In the original game, the player can play as any Christian dynasty. Sword of Islam expands that premise, to allow the gamer to play as any of the Islamic characters in the game, and introduces new events and actions only available to the characters of those related religions. The graphical interface was re-designed for use when playing an Islamic character. The new actions include celebrating Ramadan and sending their player-character on a pilgrimage to Mecca, known as the Hajj. The level of detail given in that action includes allowing the player to decide whether the character to proudly or humbly chant while walking around the Kaaba during the Tawaf.

The expansion introduced a new gameplay attribute for Islamic characters, known as decadence. It was intended to show stagnation in a dynasty, leading to lower troop morale and tax income from their held lands. The decadence levels are generated by the number of males who do not hold titles within the family, and can build up over time. This adds a level of family management to the game, as the player can choose whether to give them territory or attempt to have them killed in order to remove the increasing levels of decadence. Further to the family management side of the game, the expansion also introduced the ability to have multiple wives for the first time, but is only allowed for Islamic religions. Should the character not have sufficient wives to match the level of their station, then it will impact on their prestige.

A non-Islamic related change in Sword of Islam was an update to the way in which the game approaches assassinations and plots. Whereas in the original game, it would display a percentage chance of having a character killed by the action, the updated mechanic has characters work together on those assassinations over time. For example, another character might suggest killing someone by using fertilizer as the basis for an explosive.

==Development and release==
Sword of Islam was the first major expansion to Crusader Kings II. It was first announced in May 2012, to be released later that year in June. It was intended to allow players to play as Muslim characters and rulers, but also to introduce a new style of gameplay for those types of characters. The lead on the project, Henrik Fåhraeus, said that the decadence system was the hardest part of the expansion to balance correctly, but also the part that he felt proudest of.

==Reception==
Crusader Kings II: Sword of Islam was released as downloadable content on June 26, 2012. The release of Sword of Islam coincided with a patch which changed some elements of the main game. These included an introduction of minor and major claims on land for characters, and a map extension, going further south west into Africa to add Mali and Ghana. Additional de jure empires were also introduced, such as a united British Isles forming the Britannia Empire and a united Scandinavian region forming the Empire of the same name.

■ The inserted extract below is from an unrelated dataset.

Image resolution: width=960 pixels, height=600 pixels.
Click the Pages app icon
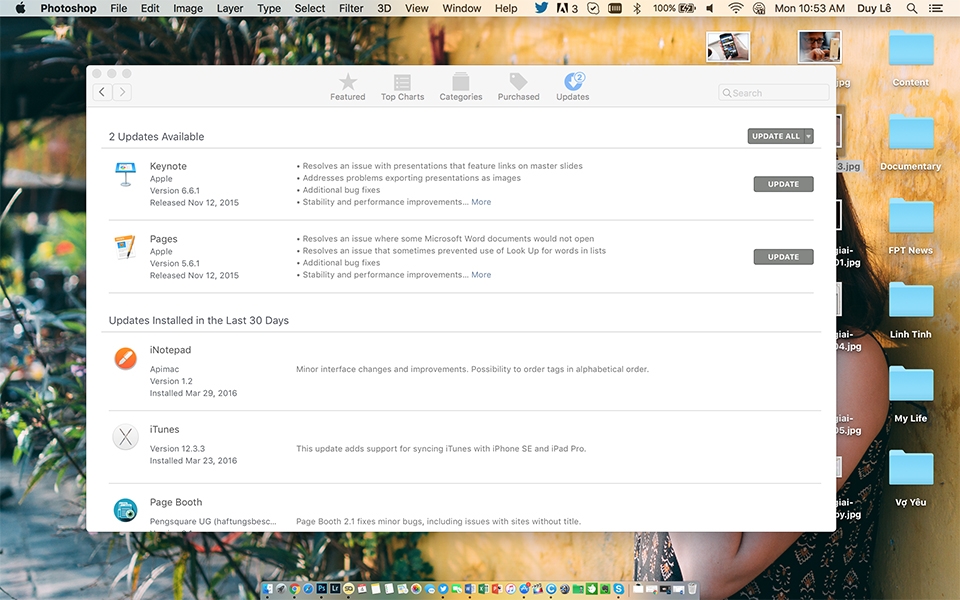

In a preview piece for Kotaku, Luke Plunkett described the idea behind Sword of Islam as "awesome" due to the normal lack of opportunity to play realistic Islamic or Middle Eastern characters in video games whilst dismissing the "fairy-tale" and "cliched ideal" of Prince of Persia. James Tanaleon reviewed the expansion for Wargamer.com, and called it an "excellent and a much needed expansion". He added that it was a waste not to have Muslim characters playable in the original game, and that the expansion was a "positive step forward" for Paradox Interactive.